Instructions to follow: Reproduce the items verbatim from the very first line through the line containing "click(x=1114, y=87)", with that line included.

Given information:
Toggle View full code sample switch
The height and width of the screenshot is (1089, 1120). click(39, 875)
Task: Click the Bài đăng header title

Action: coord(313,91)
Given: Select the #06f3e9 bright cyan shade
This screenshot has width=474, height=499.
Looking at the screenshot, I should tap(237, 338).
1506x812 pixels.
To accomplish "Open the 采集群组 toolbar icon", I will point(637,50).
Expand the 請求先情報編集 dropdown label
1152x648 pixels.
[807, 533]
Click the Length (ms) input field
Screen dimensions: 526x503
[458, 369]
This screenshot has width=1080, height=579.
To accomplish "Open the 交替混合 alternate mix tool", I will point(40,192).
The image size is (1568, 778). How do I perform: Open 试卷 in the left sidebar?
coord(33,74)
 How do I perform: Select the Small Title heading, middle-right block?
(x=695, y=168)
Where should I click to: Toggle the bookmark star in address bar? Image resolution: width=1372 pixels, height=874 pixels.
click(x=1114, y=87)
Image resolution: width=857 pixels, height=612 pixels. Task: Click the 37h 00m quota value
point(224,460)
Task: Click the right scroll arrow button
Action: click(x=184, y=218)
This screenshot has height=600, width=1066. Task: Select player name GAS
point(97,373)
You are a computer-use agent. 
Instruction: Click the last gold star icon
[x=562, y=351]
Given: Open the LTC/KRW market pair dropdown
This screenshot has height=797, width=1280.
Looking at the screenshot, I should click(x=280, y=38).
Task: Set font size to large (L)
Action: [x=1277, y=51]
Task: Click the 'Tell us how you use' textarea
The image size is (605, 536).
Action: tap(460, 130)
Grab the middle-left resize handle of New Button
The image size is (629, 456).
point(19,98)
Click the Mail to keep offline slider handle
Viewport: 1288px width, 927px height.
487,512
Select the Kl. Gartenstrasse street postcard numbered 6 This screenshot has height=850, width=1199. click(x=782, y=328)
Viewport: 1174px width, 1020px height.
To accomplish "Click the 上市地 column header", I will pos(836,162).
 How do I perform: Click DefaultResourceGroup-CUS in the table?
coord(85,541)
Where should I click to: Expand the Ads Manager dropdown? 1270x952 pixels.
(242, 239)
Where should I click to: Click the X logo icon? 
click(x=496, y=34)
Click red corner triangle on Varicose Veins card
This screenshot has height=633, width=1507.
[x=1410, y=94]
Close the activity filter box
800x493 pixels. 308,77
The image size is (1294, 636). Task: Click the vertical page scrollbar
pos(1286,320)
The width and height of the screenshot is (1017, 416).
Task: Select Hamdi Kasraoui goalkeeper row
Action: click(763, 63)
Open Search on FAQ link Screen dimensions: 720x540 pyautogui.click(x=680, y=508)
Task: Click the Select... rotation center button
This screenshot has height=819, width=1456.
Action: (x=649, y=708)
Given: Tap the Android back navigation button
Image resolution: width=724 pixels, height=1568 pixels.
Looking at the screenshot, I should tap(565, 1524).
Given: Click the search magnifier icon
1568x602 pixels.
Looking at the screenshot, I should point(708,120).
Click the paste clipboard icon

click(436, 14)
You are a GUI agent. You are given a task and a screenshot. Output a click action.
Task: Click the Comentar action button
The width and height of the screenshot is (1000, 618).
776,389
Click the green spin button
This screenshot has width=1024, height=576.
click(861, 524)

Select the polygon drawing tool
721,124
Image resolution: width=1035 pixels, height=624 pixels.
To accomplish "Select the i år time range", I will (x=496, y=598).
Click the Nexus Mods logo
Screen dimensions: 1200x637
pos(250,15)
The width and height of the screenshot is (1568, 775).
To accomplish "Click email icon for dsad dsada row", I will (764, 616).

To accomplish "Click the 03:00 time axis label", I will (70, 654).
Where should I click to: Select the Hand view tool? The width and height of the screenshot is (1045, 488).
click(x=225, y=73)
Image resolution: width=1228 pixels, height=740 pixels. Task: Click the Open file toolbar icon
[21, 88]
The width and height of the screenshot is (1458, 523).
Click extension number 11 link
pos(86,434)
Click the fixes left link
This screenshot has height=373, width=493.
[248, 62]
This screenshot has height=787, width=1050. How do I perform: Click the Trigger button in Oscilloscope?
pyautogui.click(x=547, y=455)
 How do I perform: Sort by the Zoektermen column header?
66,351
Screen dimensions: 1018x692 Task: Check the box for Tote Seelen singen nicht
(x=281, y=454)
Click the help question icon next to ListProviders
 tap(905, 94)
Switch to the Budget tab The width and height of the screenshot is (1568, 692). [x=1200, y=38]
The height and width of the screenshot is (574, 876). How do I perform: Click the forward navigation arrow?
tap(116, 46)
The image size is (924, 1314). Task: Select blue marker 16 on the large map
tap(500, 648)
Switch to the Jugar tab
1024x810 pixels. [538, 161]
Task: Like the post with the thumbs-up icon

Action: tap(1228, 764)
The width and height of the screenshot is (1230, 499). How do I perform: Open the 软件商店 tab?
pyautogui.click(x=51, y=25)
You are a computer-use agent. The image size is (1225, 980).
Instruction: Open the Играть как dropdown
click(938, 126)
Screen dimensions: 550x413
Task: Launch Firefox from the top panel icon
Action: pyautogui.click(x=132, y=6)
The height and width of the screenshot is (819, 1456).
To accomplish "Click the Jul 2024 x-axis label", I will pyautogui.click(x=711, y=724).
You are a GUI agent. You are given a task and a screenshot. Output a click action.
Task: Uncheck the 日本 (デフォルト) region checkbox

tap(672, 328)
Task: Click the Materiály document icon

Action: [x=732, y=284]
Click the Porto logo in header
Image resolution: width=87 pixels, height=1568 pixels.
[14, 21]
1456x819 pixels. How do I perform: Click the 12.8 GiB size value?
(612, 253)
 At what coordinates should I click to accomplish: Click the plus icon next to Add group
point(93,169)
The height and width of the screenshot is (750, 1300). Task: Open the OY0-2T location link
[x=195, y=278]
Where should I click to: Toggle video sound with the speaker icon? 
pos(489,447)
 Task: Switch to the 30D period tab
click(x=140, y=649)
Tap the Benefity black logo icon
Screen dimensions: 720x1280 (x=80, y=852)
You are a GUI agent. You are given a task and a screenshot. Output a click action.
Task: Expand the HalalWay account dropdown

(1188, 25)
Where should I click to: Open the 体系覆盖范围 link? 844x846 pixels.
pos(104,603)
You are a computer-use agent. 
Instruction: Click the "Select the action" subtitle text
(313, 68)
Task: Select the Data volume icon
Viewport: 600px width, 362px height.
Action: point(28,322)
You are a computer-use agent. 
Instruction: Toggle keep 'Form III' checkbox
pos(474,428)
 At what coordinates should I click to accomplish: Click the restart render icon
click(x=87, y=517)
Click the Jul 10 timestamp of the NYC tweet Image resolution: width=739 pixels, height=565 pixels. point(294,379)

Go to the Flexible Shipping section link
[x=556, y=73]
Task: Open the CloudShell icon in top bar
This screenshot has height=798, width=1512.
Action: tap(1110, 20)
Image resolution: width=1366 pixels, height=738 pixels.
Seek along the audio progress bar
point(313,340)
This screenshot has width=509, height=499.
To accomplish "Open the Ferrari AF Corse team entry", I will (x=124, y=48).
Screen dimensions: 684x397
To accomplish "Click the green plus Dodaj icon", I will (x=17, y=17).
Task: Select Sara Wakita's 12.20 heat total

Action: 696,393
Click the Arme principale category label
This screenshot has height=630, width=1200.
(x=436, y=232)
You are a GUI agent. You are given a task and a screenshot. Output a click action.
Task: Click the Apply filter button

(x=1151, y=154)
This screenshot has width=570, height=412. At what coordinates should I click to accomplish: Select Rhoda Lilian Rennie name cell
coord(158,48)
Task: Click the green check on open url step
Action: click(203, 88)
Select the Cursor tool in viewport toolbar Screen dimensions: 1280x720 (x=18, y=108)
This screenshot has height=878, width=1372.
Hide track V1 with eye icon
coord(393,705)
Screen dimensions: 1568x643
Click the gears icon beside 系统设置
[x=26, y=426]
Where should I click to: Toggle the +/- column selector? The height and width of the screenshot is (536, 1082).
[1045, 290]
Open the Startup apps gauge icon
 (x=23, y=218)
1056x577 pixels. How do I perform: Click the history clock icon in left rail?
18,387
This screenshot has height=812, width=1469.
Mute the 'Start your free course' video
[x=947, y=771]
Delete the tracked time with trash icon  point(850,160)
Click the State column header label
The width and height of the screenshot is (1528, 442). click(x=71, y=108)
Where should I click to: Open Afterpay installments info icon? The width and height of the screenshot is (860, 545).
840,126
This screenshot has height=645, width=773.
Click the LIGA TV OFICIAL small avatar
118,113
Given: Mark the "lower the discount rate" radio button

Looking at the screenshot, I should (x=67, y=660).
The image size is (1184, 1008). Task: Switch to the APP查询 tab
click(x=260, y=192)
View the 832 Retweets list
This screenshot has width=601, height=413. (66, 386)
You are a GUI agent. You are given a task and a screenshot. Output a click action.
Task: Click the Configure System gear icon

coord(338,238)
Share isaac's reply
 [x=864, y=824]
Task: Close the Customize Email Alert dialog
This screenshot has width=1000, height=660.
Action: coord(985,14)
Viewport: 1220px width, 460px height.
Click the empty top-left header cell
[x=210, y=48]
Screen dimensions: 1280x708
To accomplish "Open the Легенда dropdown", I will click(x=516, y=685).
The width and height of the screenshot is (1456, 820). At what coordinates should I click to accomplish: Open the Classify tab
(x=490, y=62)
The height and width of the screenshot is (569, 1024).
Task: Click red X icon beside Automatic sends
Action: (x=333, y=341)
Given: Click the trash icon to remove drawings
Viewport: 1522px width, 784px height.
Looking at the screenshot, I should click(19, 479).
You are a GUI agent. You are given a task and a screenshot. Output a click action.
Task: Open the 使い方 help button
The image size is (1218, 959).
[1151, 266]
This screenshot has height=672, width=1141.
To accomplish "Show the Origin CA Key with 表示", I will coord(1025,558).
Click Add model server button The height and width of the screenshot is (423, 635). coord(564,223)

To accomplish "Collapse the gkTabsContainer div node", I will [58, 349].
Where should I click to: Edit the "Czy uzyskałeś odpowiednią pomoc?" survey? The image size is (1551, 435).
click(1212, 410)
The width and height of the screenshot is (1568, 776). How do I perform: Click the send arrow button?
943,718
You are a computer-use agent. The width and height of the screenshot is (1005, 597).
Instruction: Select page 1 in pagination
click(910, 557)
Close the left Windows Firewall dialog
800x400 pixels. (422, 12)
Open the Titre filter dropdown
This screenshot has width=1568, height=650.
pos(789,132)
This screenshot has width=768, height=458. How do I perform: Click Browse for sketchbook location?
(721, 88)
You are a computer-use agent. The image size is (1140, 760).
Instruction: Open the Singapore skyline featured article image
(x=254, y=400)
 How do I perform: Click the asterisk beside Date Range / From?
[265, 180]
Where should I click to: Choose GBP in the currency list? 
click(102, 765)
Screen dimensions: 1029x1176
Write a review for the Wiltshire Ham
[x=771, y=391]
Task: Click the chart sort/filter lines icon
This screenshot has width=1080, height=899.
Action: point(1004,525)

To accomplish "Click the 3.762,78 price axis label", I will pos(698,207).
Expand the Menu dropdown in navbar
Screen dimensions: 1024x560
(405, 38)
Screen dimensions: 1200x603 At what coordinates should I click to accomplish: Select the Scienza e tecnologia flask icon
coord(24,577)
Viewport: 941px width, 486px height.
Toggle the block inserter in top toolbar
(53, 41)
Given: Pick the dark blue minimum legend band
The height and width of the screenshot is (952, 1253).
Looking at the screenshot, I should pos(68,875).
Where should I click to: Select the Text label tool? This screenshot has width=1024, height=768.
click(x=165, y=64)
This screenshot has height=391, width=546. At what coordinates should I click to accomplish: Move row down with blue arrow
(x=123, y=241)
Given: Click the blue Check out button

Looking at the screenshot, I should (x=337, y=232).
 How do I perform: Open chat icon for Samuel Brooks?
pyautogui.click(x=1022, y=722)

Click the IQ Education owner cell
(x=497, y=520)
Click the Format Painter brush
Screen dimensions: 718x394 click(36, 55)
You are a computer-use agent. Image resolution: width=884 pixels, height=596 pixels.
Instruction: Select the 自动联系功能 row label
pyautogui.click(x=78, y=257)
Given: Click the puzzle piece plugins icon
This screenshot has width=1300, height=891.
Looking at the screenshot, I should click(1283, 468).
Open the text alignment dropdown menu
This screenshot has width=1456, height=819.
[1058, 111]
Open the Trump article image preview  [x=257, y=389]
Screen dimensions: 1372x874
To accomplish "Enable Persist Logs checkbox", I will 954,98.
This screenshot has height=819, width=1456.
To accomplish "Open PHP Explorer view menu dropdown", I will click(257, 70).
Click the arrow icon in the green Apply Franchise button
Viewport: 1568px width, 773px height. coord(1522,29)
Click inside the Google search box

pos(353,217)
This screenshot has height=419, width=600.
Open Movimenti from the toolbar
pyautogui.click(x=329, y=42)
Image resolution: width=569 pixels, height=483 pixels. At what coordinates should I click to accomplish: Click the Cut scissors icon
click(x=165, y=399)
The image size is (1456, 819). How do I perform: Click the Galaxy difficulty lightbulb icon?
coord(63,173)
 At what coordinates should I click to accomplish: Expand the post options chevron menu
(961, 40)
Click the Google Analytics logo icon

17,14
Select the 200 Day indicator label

Final answer:
Toggle View full code sample switch
The height and width of the screenshot is (1089, 1120). click(39, 875)
Task: Click the Bài đăng header title

Action: coord(313,91)
Given: Select the #06f3e9 bright cyan shade
This screenshot has width=474, height=499.
Looking at the screenshot, I should tap(237, 338).
1506x812 pixels.
To accomplish "Open the 采集群组 toolbar icon", I will point(637,50).
Expand the 請求先情報編集 dropdown label
1152x648 pixels.
[807, 533]
Click the Length (ms) input field
Screen dimensions: 526x503
[458, 369]
This screenshot has width=1080, height=579.
To accomplish "Open the 交替混合 alternate mix tool", I will point(40,192).
The image size is (1568, 778). How do I perform: Open 试卷 in the left sidebar?
coord(33,74)
 How do I perform: Select the Small Title heading, middle-right block?
(x=695, y=168)
Where should I click to: Toggle the bookmark star in address bar? Image resolution: width=1372 pixels, height=874 pixels.
click(x=1114, y=87)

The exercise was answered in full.